If Whitman was Bram’s lighthouse, another iconic gay writer is so often present in the backstage of Stoker’s life that the two seem silhouettes of each other. Oscar Wilde and Bram were friends at Trinity. Stoker’s wife, Florence Balcombe, a peerless Dublin beauty, had been engaged to Wilde at one point. Their parting gift, piquantly for Dracula fans, was a crucifix.

But not all of Dracula’s influences were people Stoker knew. Those who have lived in cities beset by terrorism can have some idea of what London felt like during the ripper murders. Fears cawed like rooks. The predator seemed to rove at will. Vile graffiti splashed on walls blamed ‘the jewes’. The miasma of dread that gripped the fog-darkened capital loomed at Stoker, too. The ripper walks the margins of Dracula in spirit, before the attacker is destroyed by being stabbed with a stake, as one of the ripper’s victims was.

Some have seen Irving as the model for Dracula but there is no hard evidence. Indeed, in his shatteringly long biography of Irving, a snowstorm of facts unmitigated by insights, Stoker doesn’t mention Dracula at all. As a novelist myself, I wonder if novelists have role models in that sense. Novelists don’t draw what they see; they imagine the pictures. A kind of osmosis goes on as a novel is being shaped but it’s something more complex than mimicry. Writing is about being haunted.

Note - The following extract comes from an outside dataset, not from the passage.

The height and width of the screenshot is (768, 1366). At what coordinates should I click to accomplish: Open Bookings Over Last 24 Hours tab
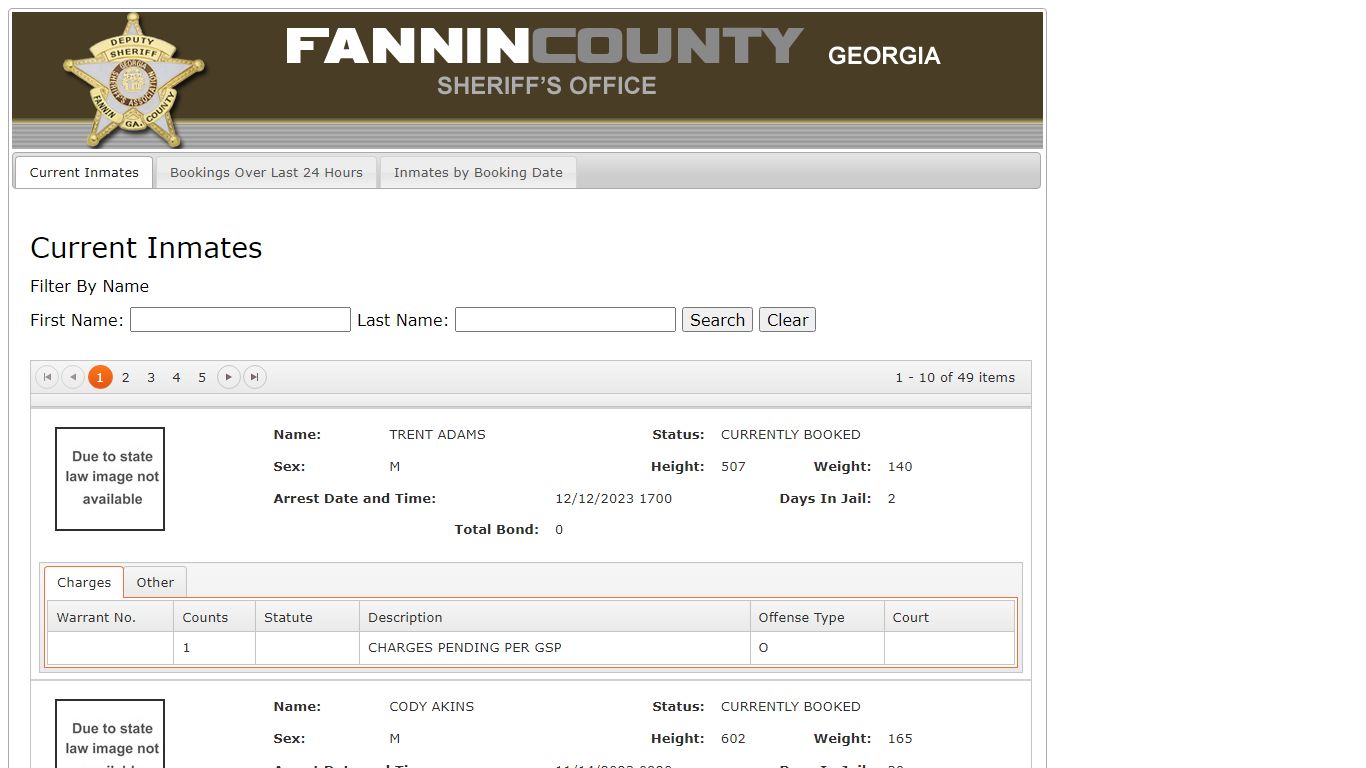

And Dracula is a novel about writing. Its narrative technique is epistolary, a strategy that supercharges the storytelling. Stoker makes voyeurs of us, as we read other people’s letters. The novel’s many jottings and telegraphed words lend an exhilarating breathlessness to the prose. Dracula, a powerful antidote to the multi volume Victorian door-stopper, knows the reader has other things to do. Stoker’s experiences in the theatre have brought his work a powerful sense of the dramatic. He paints his chiaroscuro deftly and is not afraid to deploy smoke and mirrors. Once he gets you into your seat, he locks the doors.

That this scalding tale of eternal love was written by a quietclerk from Dublin is not its strangest element. That honour belongs to Dracula’s afterlife. Stoker died in 1912, not desperately poor but by no means financially comfortable, having lost his income on Irving’s death in 1905. Some years after Stoker’s passing, a German film company produced the pirated film, Nosferatu. Florence Balcombe, Stoker’s redoubtable widow, sued and won. But the movies fell for the Count, who has refused to stay dead ever since. Filmed dozens of times, selling tens of millions of copies, in hundreds of languages, inspiring scores of imitators, Dracula has become the most successful supernatural novel in history.

I look at a photograph of Stoker’s inscrutable face and wonder what on earth he would make of it all. On stormy nights I picture him laughing.